- Yg. 1930, No. 25 -
Not only the hairdressers, but also the lawyers learn their craft from the poor man.
Just listen to the small and smallest "cases" in our courtrooms for a few days (almost all of which belong to the gradually frightening flood of property crimes), and you will be amazed not only at the arrogant cosmopolitanism of young prosecutors, but above all at the dignified naturalness with which the jurisprudence of a social order is handled, which in some respects has already been judged.
Even through the "mitigating circumstances", the moral indignation of a class whose god is private property grows angry in the judgments; and since the honesty and decency of the little people is much more important than that of the big for the continued existence of the present system, the penalties even for trivial matters are often more than salt. In this country it is more advisable to defraud a city bank by ten million than to lighten a welfare authority by giving ten marks by giving false information. Because there only the reserve fund of a major bank is affected, while here the all-important stock of poor decency is reduced. But nothing would be more dangerous for our social order than that. After all, it lives from it.
It is shocking to see how hundreds of thousands of people pass from a poor working life without any noteworthy attempt at rebellion and indignation into the desolate starvation of unemployment. How they defend themselves there against the final crash and often cannot escape this fate. You meet them again in the courtroom. The bourgeois society, which has relentlessly abandoned it to the labyrinth of economic anarchy, lurks with eagle eyes for the first step that deviates from the mapped out path, and with its hypocritical urge for "justice" it is completely indifferent to it whether this misstep is inevitable or not Not. She cannot get involved in such considerations because she would use it to saw off the branch she is sitting on.
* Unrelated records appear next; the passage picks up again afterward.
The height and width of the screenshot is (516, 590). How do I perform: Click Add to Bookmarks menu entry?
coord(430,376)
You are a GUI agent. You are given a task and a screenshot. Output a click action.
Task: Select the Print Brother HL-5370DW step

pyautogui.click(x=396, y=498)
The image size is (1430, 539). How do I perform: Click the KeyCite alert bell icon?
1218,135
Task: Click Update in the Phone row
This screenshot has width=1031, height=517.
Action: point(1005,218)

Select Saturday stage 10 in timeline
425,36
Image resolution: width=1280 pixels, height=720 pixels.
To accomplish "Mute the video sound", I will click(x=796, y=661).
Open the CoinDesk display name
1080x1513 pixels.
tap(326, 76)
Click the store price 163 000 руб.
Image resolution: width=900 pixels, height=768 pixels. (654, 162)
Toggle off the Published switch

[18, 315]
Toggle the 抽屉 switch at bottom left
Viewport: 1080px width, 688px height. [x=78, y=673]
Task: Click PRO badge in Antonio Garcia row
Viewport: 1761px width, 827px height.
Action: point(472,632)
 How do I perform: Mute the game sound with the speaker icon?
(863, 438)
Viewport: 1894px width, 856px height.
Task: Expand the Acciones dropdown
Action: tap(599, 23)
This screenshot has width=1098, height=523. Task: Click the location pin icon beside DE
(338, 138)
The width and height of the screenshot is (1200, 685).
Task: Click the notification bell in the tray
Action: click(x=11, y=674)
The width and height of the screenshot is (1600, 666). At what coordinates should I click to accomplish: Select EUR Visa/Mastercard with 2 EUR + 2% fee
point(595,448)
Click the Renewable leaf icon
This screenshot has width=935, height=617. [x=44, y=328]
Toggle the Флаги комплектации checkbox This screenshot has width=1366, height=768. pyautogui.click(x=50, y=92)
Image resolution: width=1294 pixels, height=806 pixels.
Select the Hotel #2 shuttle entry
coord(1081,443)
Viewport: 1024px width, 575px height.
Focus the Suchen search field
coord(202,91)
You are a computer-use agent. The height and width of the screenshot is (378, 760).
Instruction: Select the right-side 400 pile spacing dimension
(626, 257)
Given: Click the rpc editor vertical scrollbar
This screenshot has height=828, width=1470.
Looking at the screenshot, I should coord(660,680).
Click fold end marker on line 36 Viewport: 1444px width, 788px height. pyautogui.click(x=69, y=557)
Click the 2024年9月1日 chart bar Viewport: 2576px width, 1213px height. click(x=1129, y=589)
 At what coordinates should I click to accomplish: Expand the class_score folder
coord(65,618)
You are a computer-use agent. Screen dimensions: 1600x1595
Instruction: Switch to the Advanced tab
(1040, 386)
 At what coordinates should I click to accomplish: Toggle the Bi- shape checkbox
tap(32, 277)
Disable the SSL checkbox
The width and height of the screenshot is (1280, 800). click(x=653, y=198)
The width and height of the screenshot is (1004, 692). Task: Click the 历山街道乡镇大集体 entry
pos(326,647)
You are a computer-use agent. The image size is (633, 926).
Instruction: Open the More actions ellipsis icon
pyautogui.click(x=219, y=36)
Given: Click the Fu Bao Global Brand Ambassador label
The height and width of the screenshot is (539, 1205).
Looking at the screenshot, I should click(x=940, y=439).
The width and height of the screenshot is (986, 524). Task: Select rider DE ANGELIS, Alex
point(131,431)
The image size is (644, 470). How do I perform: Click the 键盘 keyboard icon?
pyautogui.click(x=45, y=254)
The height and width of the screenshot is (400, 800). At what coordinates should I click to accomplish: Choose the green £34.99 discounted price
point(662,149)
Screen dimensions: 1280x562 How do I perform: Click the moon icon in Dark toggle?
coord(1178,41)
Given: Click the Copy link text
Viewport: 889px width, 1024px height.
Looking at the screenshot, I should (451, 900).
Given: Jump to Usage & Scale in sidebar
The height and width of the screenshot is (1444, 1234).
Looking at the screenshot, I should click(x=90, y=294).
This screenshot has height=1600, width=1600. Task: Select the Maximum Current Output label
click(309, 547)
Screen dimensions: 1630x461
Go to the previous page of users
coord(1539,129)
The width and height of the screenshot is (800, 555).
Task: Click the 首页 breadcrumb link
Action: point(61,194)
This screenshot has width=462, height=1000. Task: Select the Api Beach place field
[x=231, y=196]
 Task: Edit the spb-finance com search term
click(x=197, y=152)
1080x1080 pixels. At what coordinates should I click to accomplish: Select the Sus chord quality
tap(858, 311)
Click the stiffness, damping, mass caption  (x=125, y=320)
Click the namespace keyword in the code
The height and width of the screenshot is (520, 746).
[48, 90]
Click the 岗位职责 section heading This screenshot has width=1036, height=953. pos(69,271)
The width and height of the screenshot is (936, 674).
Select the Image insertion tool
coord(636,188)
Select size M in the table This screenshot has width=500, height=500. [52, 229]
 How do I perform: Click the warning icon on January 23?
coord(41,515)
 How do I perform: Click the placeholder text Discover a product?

And so they march to the bar every day, the little criminals out of need, the humble fraudsters, the amateurish loan and commission swindlers. They defend themselves with pathetic excuses and obsequiously listen to the morals of the young public prosecutor, who, however poor his knowledge may be, already knows that a "certain emergency" is still not a sufficient excuse for illegal actions. He and his colleagues at the judges' table come from a social class in which everyone is supported by an extensive network of "relationships" of all kinds in such a way that normally it is not possible to sink under; they do not know the complete isolation of the proletarian, who has no social ties and for whom very often only one path remains, which goes back and forth between welfare, crime and suicide.
If this class state knew even a little fairness, it would have to grant all these acts the excuse of self-defense. Instead, however, he applies a hypocritical severity, which sometimes even demands more correctness in action from the oppressed little one than he does from honest businessmen. If, for example, a needy person is mistaken about the possibility of repaying the loan he has received, he is ten times more likely to be charged and condemned for fraud than a businessman who carelessly accepted himself in his transactions or "accidentally" crossed the thin line between what is permitted and what is criminal in his business “Has exceeded something.
A reform of the Criminal Code will not change much of these things. The capitalist system has the right and the judges that are right for it.